▶ INPUT MATERIAL:
-- begin --

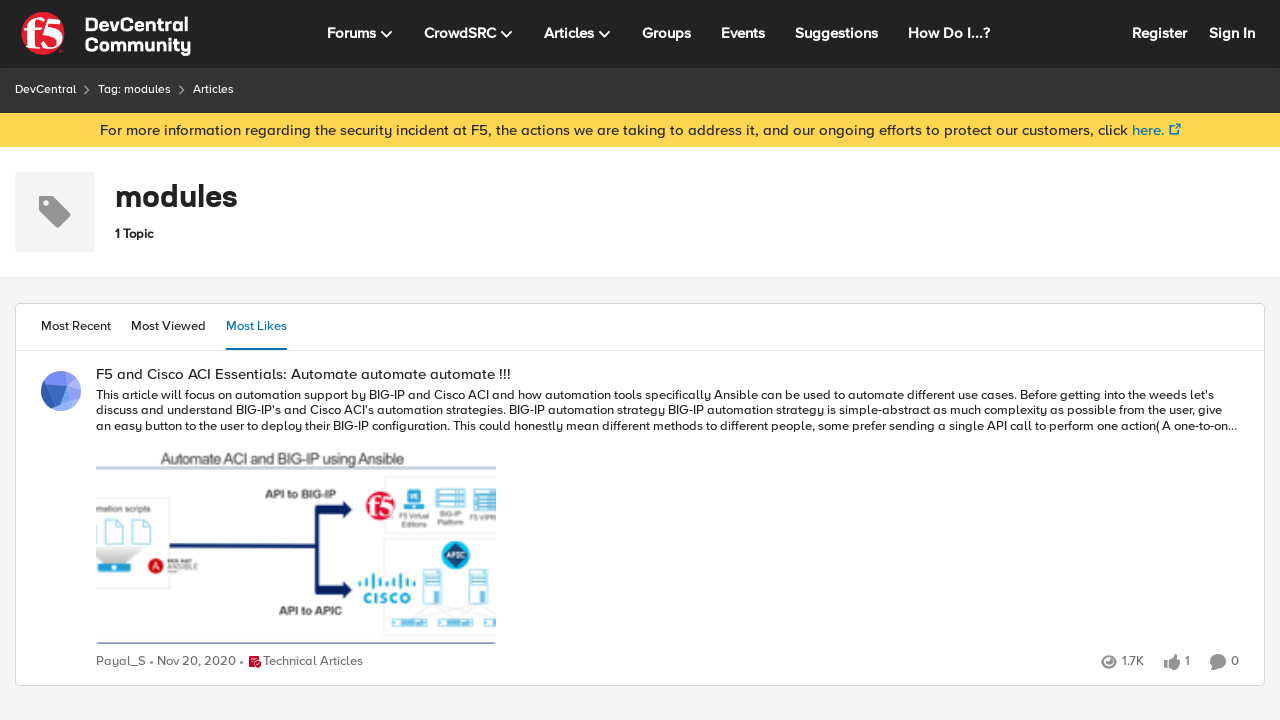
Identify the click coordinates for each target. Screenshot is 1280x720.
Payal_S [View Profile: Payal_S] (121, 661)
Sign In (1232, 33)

-- end --
-- begin --

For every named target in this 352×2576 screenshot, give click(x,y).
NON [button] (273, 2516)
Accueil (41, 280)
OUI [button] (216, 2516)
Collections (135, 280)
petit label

-- end --

▶ THE TASK:
Recast the data from the line with "Identify the click" to the line with "Sign In (1232, 33)" as a Markdown table with two columns: Row, holding the row number, and Line, holding the line itself. Leave out blank lines.

▶ SOLUTION TO THIS TASK:
| Row | Line |
|---|---|
| 1 | Identify the click coordinates for each target. Screenshot is 1280x720. |
| 2 | Payal_S [View Profile: Payal_S] (121, 661) |
| 3 | Sign In (1232, 33) |